Yes. See clause 18 above.

  1. How long does it take to release the ship?

If security is provided as above, a matter of a day. If the arrest is contested for substantive or procedural reasons, the Court will attempt to resolve the matter as soon as possible but if the issues are complex this may take up to a week.

  1. Is there a procedure to contest the arrest?

Yes, as described in clause 17 above.

  1. What period of time will be granted by the Courts in order for the claimants to take legal action on the merits? 

After preliminary hearings the matter is normally concluded within one year as from the date of filing the Claim in Rem. As a matter of practice the Arrest in itself normally determines the matter.

  1. Do the Courts of your country acknowledge wrongful arrest?

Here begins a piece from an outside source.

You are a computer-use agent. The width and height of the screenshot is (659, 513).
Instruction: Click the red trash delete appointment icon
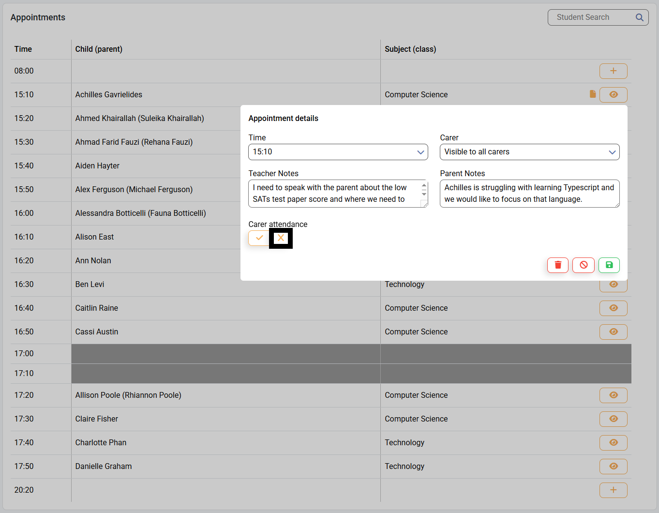click(x=557, y=265)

There is no leading authority relating to the matter of wrongful arrest. Under the general civil law a party seeking a temporary relief (such as a lien or restraining order) might be liable in tort or in a commitment emerging out of the Court's order to compensate the other party for its damages if the temporary relief is cancelled and if the seeking party acted unreasonably or in malice (Civil Appeal 732/80 Arens Vs. Bait-El). It seems that when deciding on an application or claim for damages for wrongful arrest the Haifa Maritime Court will follow the Evngelismos Tests of 1858 as interpreted By the Court of Appeal of Singapore in the matter of M/V Vasiliy Golovnin 2008.

  1. Do the Courts of your country acknowledge the piercing and lifting of the corporate veil?

The Corporate veil can be lifted in circumstances of fraud, deceit or maliciousness.

  1. Is it possible to have a ship sold pendente lite; if so how long does it take?

A ship can be sold pendente lite if it can be shown that the continuation of the arrest will substantially affect the value of the ship. In this case the net sale proceeds are regarded as having substituted the ship for all purposes, including the eventual determination of the validity of the claims in rem and the priorities.